Cosa fare ->
Ricopia parola per parola tutte le righe del materiale qui sotto.

Righe del dataset
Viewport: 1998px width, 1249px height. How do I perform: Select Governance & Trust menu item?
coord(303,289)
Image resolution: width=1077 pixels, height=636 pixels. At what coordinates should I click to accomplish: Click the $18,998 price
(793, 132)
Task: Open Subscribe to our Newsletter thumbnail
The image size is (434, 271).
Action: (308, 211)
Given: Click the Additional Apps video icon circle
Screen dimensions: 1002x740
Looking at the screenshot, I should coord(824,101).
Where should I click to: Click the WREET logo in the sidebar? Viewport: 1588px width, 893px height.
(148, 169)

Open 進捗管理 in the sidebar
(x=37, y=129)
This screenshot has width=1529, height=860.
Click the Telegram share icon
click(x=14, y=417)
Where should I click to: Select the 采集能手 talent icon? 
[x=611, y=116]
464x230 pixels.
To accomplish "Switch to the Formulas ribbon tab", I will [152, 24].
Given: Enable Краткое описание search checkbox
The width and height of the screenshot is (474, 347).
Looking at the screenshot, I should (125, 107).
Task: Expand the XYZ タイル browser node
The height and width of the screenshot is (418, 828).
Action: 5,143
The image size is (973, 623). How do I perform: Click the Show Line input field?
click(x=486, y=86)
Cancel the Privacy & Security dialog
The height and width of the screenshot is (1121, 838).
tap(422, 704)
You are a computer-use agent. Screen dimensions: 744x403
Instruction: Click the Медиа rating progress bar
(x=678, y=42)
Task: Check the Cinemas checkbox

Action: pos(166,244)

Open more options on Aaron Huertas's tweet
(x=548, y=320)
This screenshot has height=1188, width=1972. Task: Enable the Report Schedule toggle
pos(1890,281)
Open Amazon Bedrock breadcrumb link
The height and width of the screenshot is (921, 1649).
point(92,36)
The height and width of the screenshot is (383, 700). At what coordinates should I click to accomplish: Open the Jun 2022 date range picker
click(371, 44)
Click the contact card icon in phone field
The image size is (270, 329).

La risposta ->
Viewport: 1998px width, 1249px height. How do I perform: Select Governance & Trust menu item?
coord(303,289)
Image resolution: width=1077 pixels, height=636 pixels. At what coordinates should I click to accomplish: Click the $18,998 price
(793, 132)
Task: Open Subscribe to our Newsletter thumbnail
The image size is (434, 271).
Action: (308, 211)
Given: Click the Additional Apps video icon circle
Screen dimensions: 1002x740
Looking at the screenshot, I should coord(824,101).
Where should I click to: Click the WREET logo in the sidebar? Viewport: 1588px width, 893px height.
(148, 169)

Open 進捗管理 in the sidebar
(x=37, y=129)
This screenshot has width=1529, height=860.
Click the Telegram share icon
click(x=14, y=417)
Where should I click to: Select the 采集能手 talent icon? 
[x=611, y=116]
464x230 pixels.
To accomplish "Switch to the Formulas ribbon tab", I will [152, 24].
Given: Enable Краткое описание search checkbox
The width and height of the screenshot is (474, 347).
Looking at the screenshot, I should (125, 107).
Task: Expand the XYZ タイル browser node
The height and width of the screenshot is (418, 828).
Action: 5,143
The image size is (973, 623). How do I perform: Click the Show Line input field?
click(x=486, y=86)
Cancel the Privacy & Security dialog
The height and width of the screenshot is (1121, 838).
tap(422, 704)
You are a computer-use agent. Screen dimensions: 744x403
Instruction: Click the Медиа rating progress bar
(x=678, y=42)
Task: Check the Cinemas checkbox

Action: pos(166,244)

Open more options on Aaron Huertas's tweet
(x=548, y=320)
This screenshot has height=1188, width=1972. Task: Enable the Report Schedule toggle
pos(1890,281)
Open Amazon Bedrock breadcrumb link
The height and width of the screenshot is (921, 1649).
point(92,36)
The height and width of the screenshot is (383, 700). At what coordinates should I click to accomplish: Open the Jun 2022 date range picker
click(371, 44)
Click the contact card icon in phone field
The image size is (270, 329).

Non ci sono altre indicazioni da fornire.